Latest dive shows ongoing disintegration
This month a research team made several dives on the remains of the ill-fated RMS Titanic. It was the first visit to the tragic wreck in 14 years. Using highly sophisticated cameras Atlantic Productions London mapped the shipwreck to create accurate 3D images of the remains. The images show the continuing degradation of the ship.
Nova Scotia civil engineering expert Henrietta Mann has been studying the wreck for years. The retired Dalhousie University professor recently viewed the 4k footage of the shipwreck and has estimated that there will be little left of the giant ship in about 30 years.
Arguably the world’s most famous ship, the Titanic sank on its maiden voyage after hitting an iceberg late in the night on April 14, 1912, with the loss of some 1,500 lives.

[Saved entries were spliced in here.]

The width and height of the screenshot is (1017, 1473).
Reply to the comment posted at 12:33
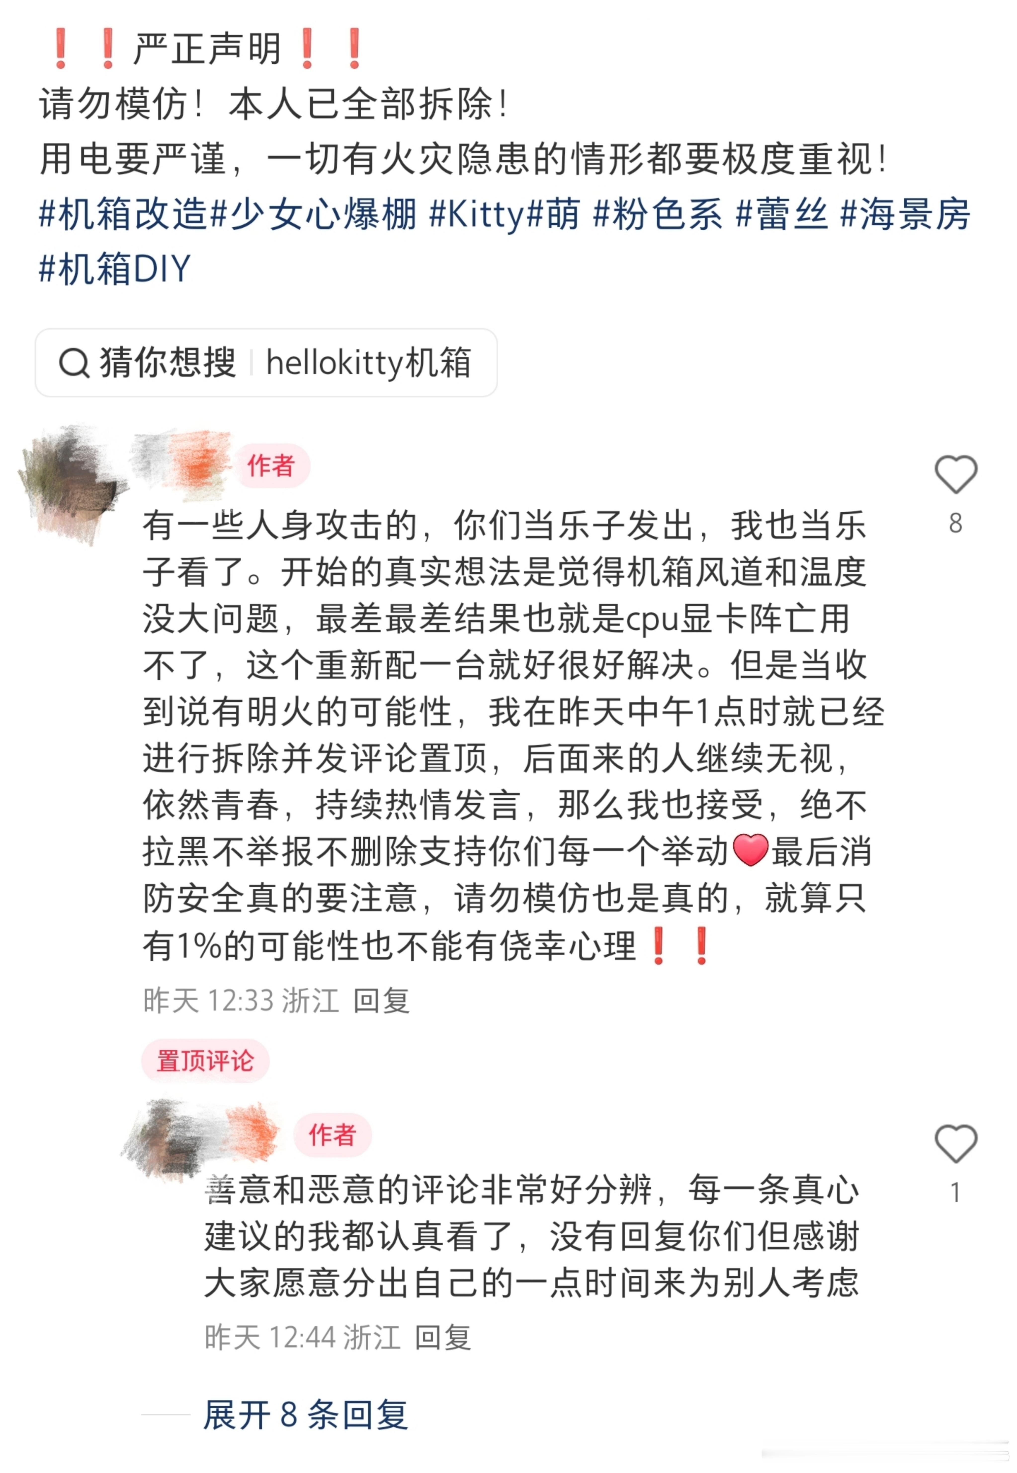click(381, 1000)
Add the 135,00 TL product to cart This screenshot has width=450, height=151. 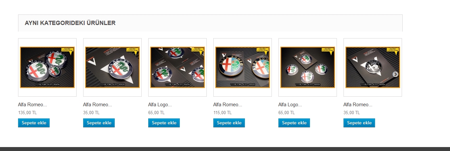click(x=34, y=123)
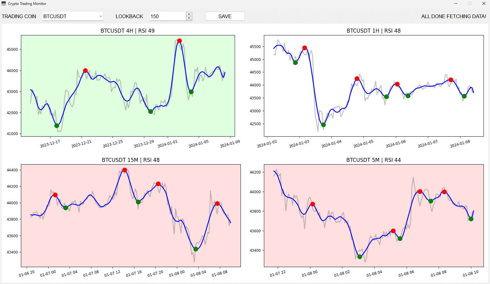Select the lowest green marker in 1H chart
This screenshot has height=284, width=490.
323,125
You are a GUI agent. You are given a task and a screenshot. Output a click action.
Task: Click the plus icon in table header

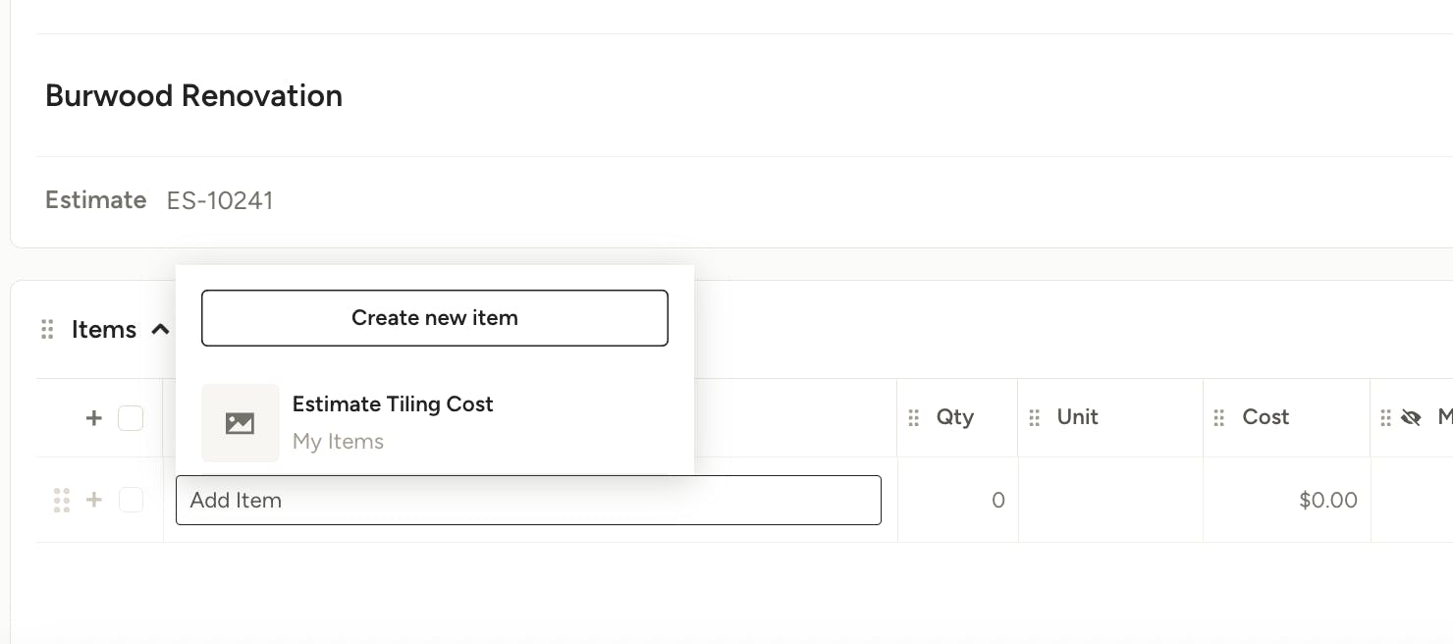click(x=94, y=418)
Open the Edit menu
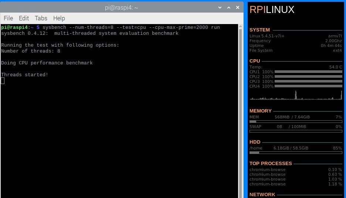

The wreck, which broke into two parts, lies on the ocean floor about 600 kilometres off the coast of Newfoundland more than three and a half kilometres below the surface.
It was Mann who in 2010 co-discovered the iron-eating bacteria in the “rusticles”, now known as Halomonas Titanicae, that are among the microbes slowly eating away at the metal portions of the ship.
The expedition found that many of the iconic images such as the captain’s bathtub are now gone as much of the officers quarters on the starboard side are collapsing including the deck house and staterooms.